◆ The exercise
Copy out the records below exactly as they stand, every line of each one.

Records of interface elements:
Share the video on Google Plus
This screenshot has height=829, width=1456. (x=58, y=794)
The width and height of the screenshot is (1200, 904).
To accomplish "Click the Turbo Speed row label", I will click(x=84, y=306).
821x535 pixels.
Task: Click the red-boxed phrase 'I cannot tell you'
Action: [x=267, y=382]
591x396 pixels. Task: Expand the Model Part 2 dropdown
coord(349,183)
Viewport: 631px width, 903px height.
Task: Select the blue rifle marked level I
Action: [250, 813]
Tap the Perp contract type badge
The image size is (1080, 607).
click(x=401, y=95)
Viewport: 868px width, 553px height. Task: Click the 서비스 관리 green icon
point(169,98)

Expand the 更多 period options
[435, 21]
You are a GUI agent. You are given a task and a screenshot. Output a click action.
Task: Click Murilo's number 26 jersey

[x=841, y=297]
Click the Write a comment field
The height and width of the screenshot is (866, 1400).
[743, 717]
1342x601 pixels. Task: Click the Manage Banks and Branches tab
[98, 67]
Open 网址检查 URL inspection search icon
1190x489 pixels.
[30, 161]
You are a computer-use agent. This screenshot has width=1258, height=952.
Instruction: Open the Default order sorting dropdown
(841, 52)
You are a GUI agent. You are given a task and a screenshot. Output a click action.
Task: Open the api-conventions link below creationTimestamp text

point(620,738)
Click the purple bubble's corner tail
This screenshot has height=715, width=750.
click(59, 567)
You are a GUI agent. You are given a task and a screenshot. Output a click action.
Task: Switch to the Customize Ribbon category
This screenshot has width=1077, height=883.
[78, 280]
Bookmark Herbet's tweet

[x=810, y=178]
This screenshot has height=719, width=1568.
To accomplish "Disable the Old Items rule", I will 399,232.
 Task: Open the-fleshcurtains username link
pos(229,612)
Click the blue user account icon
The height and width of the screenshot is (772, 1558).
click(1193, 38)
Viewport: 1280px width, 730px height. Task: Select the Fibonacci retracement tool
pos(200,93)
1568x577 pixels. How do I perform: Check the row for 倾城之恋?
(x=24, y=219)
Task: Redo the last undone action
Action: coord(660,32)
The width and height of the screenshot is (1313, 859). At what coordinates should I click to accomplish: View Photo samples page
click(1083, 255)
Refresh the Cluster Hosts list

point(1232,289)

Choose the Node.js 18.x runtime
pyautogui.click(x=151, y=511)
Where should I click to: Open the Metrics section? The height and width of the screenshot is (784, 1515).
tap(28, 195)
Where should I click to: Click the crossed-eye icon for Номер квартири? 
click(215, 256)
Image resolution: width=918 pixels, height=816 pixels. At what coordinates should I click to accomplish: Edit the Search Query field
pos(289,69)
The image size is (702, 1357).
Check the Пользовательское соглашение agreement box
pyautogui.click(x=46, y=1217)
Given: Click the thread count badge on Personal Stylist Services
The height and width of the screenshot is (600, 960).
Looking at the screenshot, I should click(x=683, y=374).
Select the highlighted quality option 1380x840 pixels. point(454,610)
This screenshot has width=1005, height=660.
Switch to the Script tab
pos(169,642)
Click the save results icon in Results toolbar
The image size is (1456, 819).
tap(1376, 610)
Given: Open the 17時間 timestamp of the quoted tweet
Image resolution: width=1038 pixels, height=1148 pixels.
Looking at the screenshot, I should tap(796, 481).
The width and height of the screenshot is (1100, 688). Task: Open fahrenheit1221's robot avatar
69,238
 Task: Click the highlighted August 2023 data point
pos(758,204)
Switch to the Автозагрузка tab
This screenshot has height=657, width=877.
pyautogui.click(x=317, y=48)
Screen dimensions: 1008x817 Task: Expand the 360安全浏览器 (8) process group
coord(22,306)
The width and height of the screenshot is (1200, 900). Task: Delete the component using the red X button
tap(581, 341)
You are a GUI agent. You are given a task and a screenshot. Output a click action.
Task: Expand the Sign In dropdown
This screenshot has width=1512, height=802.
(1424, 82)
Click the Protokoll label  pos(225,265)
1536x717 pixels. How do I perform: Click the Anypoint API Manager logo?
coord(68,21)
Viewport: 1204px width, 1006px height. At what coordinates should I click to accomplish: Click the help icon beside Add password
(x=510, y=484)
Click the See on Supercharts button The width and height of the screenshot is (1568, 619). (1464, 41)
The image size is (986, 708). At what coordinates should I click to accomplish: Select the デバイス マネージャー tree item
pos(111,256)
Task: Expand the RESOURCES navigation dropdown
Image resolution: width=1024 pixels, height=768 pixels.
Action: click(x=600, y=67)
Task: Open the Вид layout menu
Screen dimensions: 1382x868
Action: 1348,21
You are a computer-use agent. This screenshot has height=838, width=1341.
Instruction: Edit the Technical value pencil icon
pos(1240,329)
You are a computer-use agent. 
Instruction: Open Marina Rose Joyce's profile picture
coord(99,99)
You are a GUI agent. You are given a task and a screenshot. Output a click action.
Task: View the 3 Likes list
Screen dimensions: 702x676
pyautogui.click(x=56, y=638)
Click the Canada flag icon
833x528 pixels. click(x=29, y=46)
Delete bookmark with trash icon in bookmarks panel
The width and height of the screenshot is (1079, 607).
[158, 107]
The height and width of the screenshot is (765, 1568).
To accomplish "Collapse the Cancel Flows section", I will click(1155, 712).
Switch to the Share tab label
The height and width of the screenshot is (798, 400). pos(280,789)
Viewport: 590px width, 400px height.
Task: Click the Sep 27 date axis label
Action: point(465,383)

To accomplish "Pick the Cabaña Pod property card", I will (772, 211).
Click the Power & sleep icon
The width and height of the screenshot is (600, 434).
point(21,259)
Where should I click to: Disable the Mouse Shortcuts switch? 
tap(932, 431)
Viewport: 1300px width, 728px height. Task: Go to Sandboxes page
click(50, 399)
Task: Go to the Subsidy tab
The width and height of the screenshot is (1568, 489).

◆ Reply to the task
Share the video on Google Plus
This screenshot has height=829, width=1456. (x=58, y=794)
The width and height of the screenshot is (1200, 904).
To accomplish "Click the Turbo Speed row label", I will click(x=84, y=306).
821x535 pixels.
Task: Click the red-boxed phrase 'I cannot tell you'
Action: [x=267, y=382]
591x396 pixels. Task: Expand the Model Part 2 dropdown
coord(349,183)
Viewport: 631px width, 903px height.
Task: Select the blue rifle marked level I
Action: [250, 813]
Tap the Perp contract type badge
The image size is (1080, 607).
click(x=401, y=95)
Viewport: 868px width, 553px height. Task: Click the 서비스 관리 green icon
point(169,98)

Expand the 更多 period options
[435, 21]
You are a GUI agent. You are given a task and a screenshot. Output a click action.
Task: Click Murilo's number 26 jersey

[x=841, y=297]
Click the Write a comment field
The height and width of the screenshot is (866, 1400).
[743, 717]
1342x601 pixels. Task: Click the Manage Banks and Branches tab
[98, 67]
Open 网址检查 URL inspection search icon
1190x489 pixels.
[30, 161]
You are a computer-use agent. This screenshot has width=1258, height=952.
Instruction: Open the Default order sorting dropdown
(841, 52)
You are a GUI agent. You are given a task and a screenshot. Output a click action.
Task: Open the api-conventions link below creationTimestamp text

point(620,738)
Click the purple bubble's corner tail
This screenshot has height=715, width=750.
click(59, 567)
You are a GUI agent. You are given a task and a screenshot. Output a click action.
Task: Switch to the Customize Ribbon category
This screenshot has width=1077, height=883.
[78, 280]
Bookmark Herbet's tweet

[x=810, y=178]
This screenshot has height=719, width=1568.
To accomplish "Disable the Old Items rule", I will 399,232.
 Task: Open the-fleshcurtains username link
pos(229,612)
Click the blue user account icon
The height and width of the screenshot is (772, 1558).
click(1193, 38)
Viewport: 1280px width, 730px height. Task: Select the Fibonacci retracement tool
pos(200,93)
1568x577 pixels. How do I perform: Check the row for 倾城之恋?
(x=24, y=219)
Task: Redo the last undone action
Action: coord(660,32)
The width and height of the screenshot is (1313, 859). At what coordinates should I click to accomplish: View Photo samples page
click(1083, 255)
Refresh the Cluster Hosts list

point(1232,289)

Choose the Node.js 18.x runtime
pyautogui.click(x=151, y=511)
Where should I click to: Open the Metrics section? The height and width of the screenshot is (784, 1515).
tap(28, 195)
Where should I click to: Click the crossed-eye icon for Номер квартири? 
click(215, 256)
Image resolution: width=918 pixels, height=816 pixels. At what coordinates should I click to accomplish: Edit the Search Query field
pos(289,69)
The image size is (702, 1357).
Check the Пользовательское соглашение agreement box
pyautogui.click(x=46, y=1217)
Given: Click the thread count badge on Personal Stylist Services
The height and width of the screenshot is (600, 960).
Looking at the screenshot, I should click(x=683, y=374).
Select the highlighted quality option 1380x840 pixels. point(454,610)
This screenshot has width=1005, height=660.
Switch to the Script tab
pos(169,642)
Click the save results icon in Results toolbar
The image size is (1456, 819).
tap(1376, 610)
Given: Open the 17時間 timestamp of the quoted tweet
Image resolution: width=1038 pixels, height=1148 pixels.
Looking at the screenshot, I should tap(796, 481).
The width and height of the screenshot is (1100, 688). Task: Open fahrenheit1221's robot avatar
69,238
 Task: Click the highlighted August 2023 data point
pos(758,204)
Switch to the Автозагрузка tab
This screenshot has height=657, width=877.
pyautogui.click(x=317, y=48)
Screen dimensions: 1008x817 Task: Expand the 360安全浏览器 (8) process group
coord(22,306)
The width and height of the screenshot is (1200, 900). Task: Delete the component using the red X button
tap(581, 341)
You are a GUI agent. You are given a task and a screenshot. Output a click action.
Task: Expand the Sign In dropdown
This screenshot has width=1512, height=802.
(1424, 82)
Click the Protokoll label  pos(225,265)
1536x717 pixels. How do I perform: Click the Anypoint API Manager logo?
coord(68,21)
Viewport: 1204px width, 1006px height. At what coordinates should I click to accomplish: Click the help icon beside Add password
(x=510, y=484)
Click the See on Supercharts button The width and height of the screenshot is (1568, 619). (1464, 41)
The image size is (986, 708). At what coordinates should I click to accomplish: Select the デバイス マネージャー tree item
pos(111,256)
Task: Expand the RESOURCES navigation dropdown
Image resolution: width=1024 pixels, height=768 pixels.
Action: click(x=600, y=67)
Task: Open the Вид layout menu
Screen dimensions: 1382x868
Action: 1348,21
You are a computer-use agent. This screenshot has height=838, width=1341.
Instruction: Edit the Technical value pencil icon
pos(1240,329)
You are a computer-use agent. 
Instruction: Open Marina Rose Joyce's profile picture
coord(99,99)
You are a GUI agent. You are given a task and a screenshot. Output a click action.
Task: View the 3 Likes list
Screen dimensions: 702x676
pyautogui.click(x=56, y=638)
Click the Canada flag icon
833x528 pixels. click(x=29, y=46)
Delete bookmark with trash icon in bookmarks panel
The width and height of the screenshot is (1079, 607).
[158, 107]
The height and width of the screenshot is (765, 1568).
To accomplish "Collapse the Cancel Flows section", I will click(1155, 712).
Switch to the Share tab label
The height and width of the screenshot is (798, 400). pos(280,789)
Viewport: 590px width, 400px height.
Task: Click the Sep 27 date axis label
Action: point(465,383)

To accomplish "Pick the Cabaña Pod property card", I will (772, 211).
Click the Power & sleep icon
The width and height of the screenshot is (600, 434).
point(21,259)
Where should I click to: Disable the Mouse Shortcuts switch? 
tap(932, 431)
Viewport: 1300px width, 728px height. Task: Go to Sandboxes page
click(50, 399)
Task: Go to the Subsidy tab
The width and height of the screenshot is (1568, 489).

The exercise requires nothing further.